** STATED GOAL **
Quote every line of the entries from the one containing "The height and" down to the one containing "pyautogui.click(x=38, y=526)", both included, and leave the pictures out of your answer.
* * * * *
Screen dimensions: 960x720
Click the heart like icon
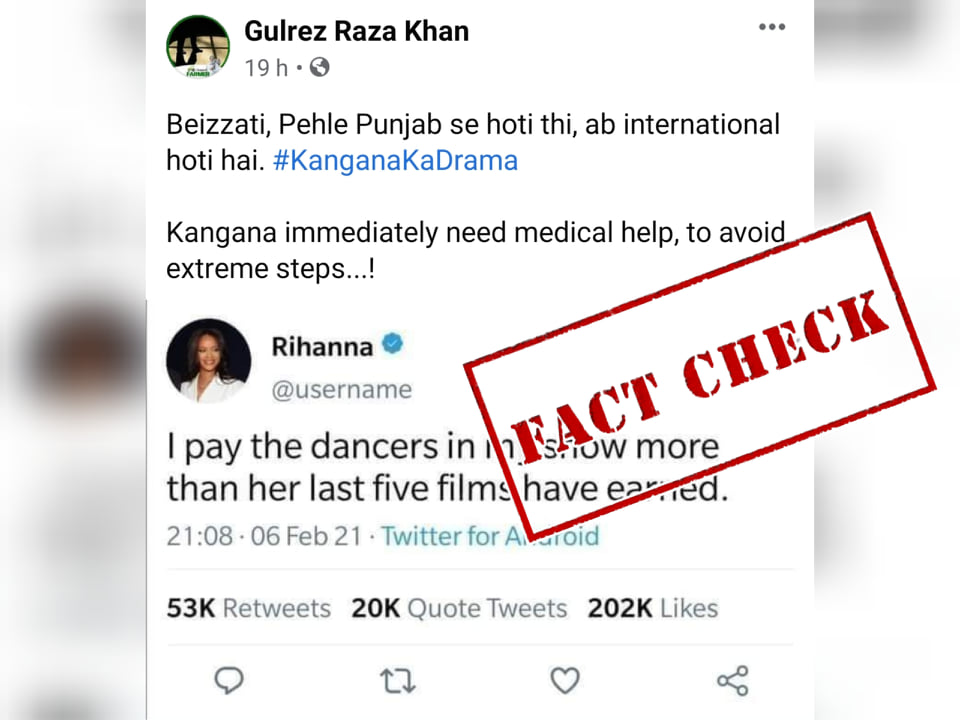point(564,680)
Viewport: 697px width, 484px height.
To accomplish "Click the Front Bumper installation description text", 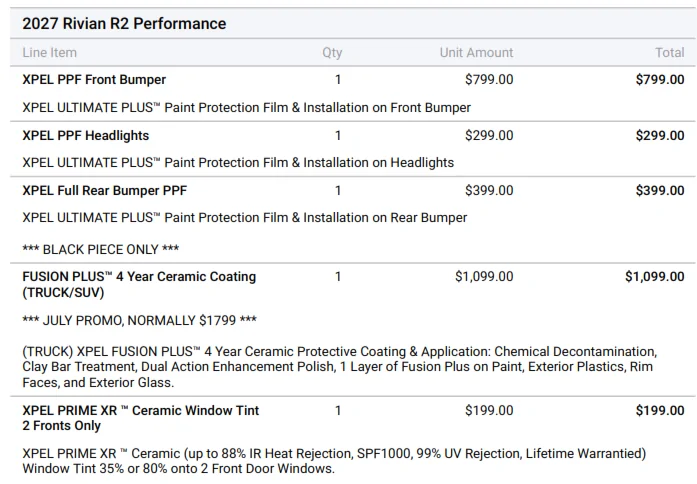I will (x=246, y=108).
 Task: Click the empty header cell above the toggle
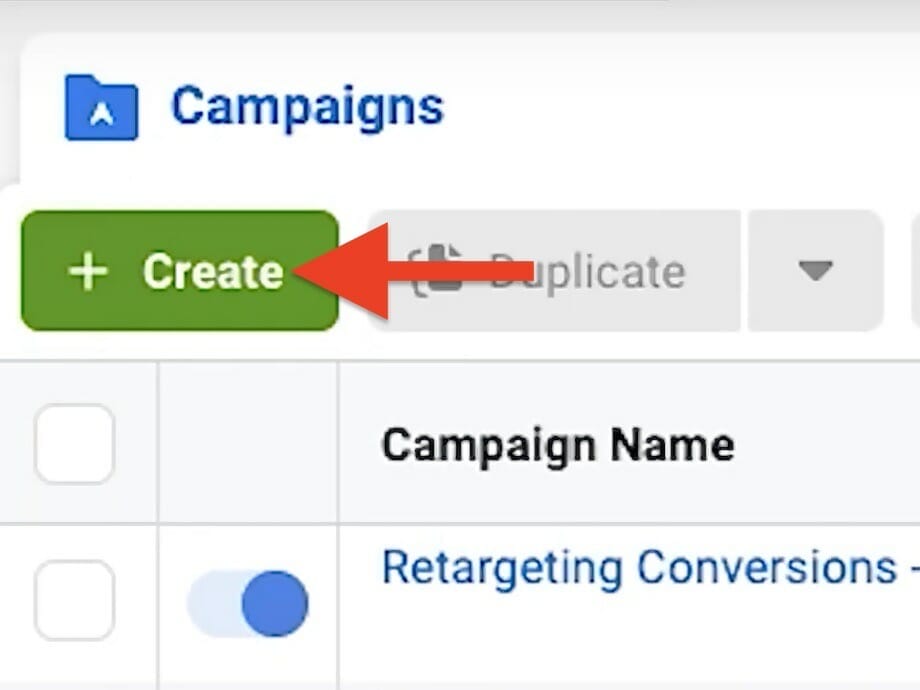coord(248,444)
* * * * *
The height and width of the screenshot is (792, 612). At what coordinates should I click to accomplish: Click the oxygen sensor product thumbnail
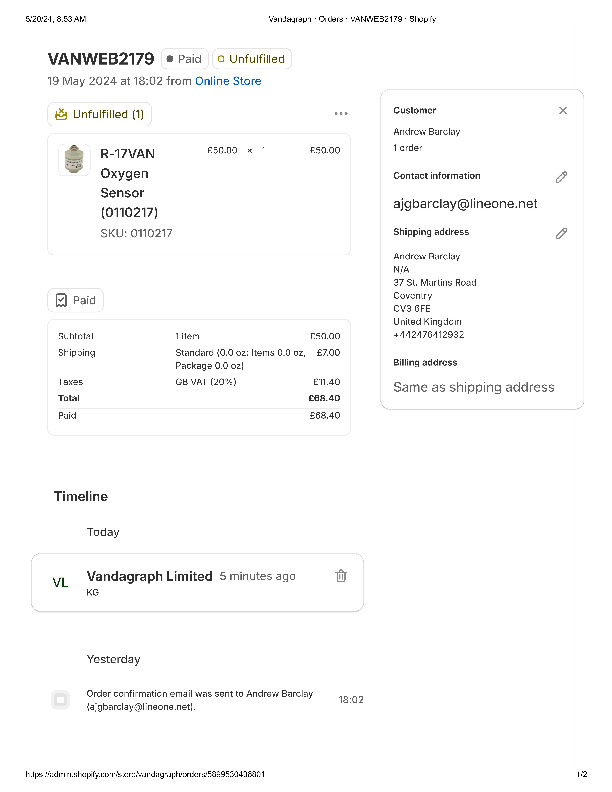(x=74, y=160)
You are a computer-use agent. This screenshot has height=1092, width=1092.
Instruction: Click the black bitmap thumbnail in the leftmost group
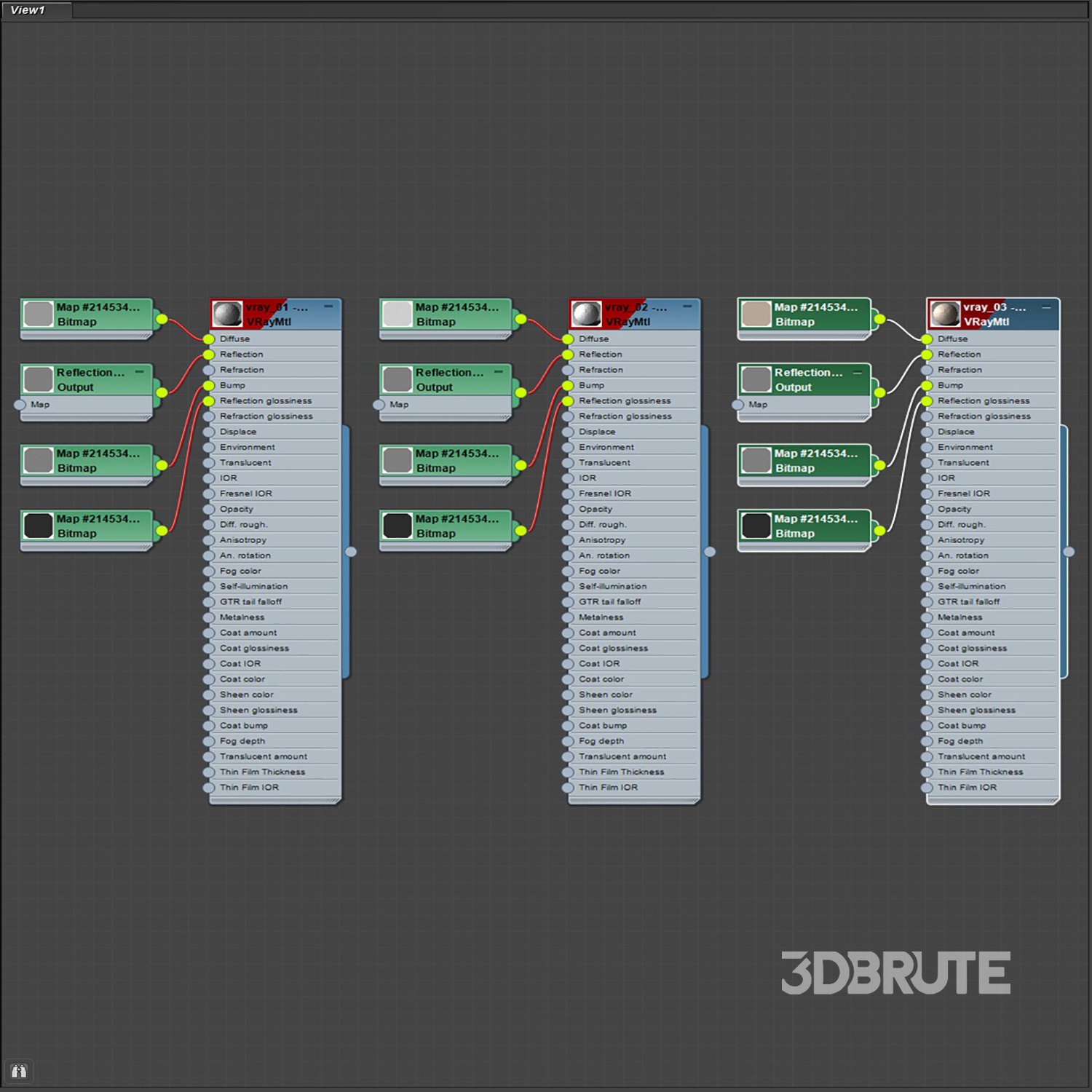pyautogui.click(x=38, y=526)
* * * * *
** RIGHT ANSWER **
The height and width of the screenshot is (792, 612). At what coordinates should I click to accomplish: Click the oxygen sensor product thumbnail
(x=74, y=160)
You are a computer-use agent. This screenshot has height=1092, width=1092.
Instruction: Click the black bitmap thumbnail in the leftmost group
pyautogui.click(x=38, y=526)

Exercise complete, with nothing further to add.